MicroRNAs and rs1803274 SNP-based BuChe downregulation are associated with metabolic syndrome through ghrelin hydrolysis and expression quantitative traits loci regulation in PD patients

Guenson Chevalier^1*Lucas Daniel Udovin¹Matilde Otero-Losada¹Sofía Bordet^1,2Santiago Perez-Lloret^3,4Francisco Capani¹

• ¹Centro de Altos Estudios en Ciencias Humanas y de la Salud. Consejo Nacional de Investigaciones Científicas y Técnicas.

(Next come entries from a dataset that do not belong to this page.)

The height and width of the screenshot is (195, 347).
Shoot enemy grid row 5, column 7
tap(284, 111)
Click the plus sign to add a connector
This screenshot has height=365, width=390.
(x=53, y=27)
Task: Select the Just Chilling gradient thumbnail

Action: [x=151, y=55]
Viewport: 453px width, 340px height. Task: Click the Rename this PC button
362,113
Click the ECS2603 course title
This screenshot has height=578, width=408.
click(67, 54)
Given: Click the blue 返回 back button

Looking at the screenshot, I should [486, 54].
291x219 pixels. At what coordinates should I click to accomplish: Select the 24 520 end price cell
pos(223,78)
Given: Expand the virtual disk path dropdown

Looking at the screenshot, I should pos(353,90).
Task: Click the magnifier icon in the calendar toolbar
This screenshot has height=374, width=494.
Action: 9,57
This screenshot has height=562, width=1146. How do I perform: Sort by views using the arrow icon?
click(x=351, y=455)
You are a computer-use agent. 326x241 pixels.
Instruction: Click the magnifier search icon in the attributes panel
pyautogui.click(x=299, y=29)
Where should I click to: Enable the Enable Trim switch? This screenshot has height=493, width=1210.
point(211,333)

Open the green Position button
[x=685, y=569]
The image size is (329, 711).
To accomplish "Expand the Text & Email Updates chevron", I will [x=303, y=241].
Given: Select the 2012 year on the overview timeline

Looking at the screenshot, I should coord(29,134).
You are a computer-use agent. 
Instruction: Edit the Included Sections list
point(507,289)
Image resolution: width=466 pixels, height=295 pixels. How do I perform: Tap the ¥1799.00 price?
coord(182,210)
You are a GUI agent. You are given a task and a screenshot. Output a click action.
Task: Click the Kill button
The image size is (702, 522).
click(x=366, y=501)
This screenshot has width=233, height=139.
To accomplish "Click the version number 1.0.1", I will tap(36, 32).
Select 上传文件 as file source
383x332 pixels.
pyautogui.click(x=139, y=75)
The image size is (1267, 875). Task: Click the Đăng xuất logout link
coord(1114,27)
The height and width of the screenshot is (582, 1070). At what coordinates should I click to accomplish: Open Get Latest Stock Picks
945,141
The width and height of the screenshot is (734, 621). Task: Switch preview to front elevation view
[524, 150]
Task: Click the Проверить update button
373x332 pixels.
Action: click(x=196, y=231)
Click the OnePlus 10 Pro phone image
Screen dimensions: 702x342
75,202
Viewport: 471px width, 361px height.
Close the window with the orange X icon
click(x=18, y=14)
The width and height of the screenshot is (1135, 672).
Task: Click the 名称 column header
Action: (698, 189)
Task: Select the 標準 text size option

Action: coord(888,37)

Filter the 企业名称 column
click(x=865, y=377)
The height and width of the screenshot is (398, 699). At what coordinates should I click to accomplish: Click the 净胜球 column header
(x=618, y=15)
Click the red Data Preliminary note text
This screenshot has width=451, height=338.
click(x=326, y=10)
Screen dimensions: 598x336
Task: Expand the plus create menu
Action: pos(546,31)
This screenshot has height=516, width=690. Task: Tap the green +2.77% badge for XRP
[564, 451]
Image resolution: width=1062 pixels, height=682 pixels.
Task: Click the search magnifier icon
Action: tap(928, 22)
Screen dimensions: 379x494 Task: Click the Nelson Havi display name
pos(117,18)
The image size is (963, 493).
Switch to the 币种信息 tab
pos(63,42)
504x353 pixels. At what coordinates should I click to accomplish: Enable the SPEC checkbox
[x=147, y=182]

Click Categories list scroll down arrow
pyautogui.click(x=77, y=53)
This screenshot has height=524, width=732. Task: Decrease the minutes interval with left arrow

CAECIHS.UAI-CONICET, Universidad Abierta Interamericana, Buenos Aires, Argentina
• ²Centro de Investigaciones en Psicología y Psicopedagogía (CIPP), Facultad de Psicología y Psicopedagogía,, Pontificia Universidad Catolica Argentina, Buenos Aires, Argentina
• ³Laboratorio de Investigación en Ciencia de Datos, Vicerrectorado de Investigación e Innovación Académica, Consejo Nacional de Investigaciones Científicas y Técnicas (UCA-CONICET)., Pontificia Universidad Catolica Argentina, Buenos Aires, Argentina
• ⁴Departamento de Fisiología, Facultad de Medicina, Universidad de Buenos Aires, Buenos Aires, Argentina

Introduction. Metabolic syndrome (MetS) and Parkinson's disease (PD) share common pathophysiological and molecular impairments related to high PD incidence in MetS patients. In this study, we searched for independently MetS-associated single-nucleotide polymorphism variants (SNVs) in PD patients and sought to explain the molecular mechanism involved. Methods. We included 423 PD patients diagnosed by positron emission tomography (PET). Logistic regression model, chi-square and Fisher's exact test were applied to additive, dominant, and recessive genetic models of data obtained from the PPMI database. MirQTL and microRNA binding to 5'/3'-UTR and CDS region gene prediction analysis was performed. Expression quantitative trait loci mapping (eQTL) and gene prioritization of weighted co-expression network analysis were used to evaluate the molecular mechanisms. Chromosomal loci that explain variance in expression traits are called eQTLs. Results. The SNV variant rs1803274 was associated with MetS and increased cardiovascular risk and altered butyrylcholinesterase levels. Eleven microRNA binding to the BuChe 3'/'5-UTR and CDS region downregulated its expression. The rs1803274 variant was significantly enriched for neurotransmitter clearance, ghrelin secretion and deacylation, phosphatidylcholine synthesis, glycerophospholipid and lipid metabolism, and synaptic transmission. Forty-six eQTL proteins were associated with the SNV rs1803274. Thirteen of these were prioritized as potential therapeutic targets in a principal component analysis based on node degree parameters, betweenness centrality, and closeness centrality. Conclusion and interpretation. The SNV variant rs1803274 was associated with both MetS and PD and downregulated the expression of BuChe, which is involved in ghrelin hydrolysis. This variant was associated with several MetS-related eQTLs proteins or its components.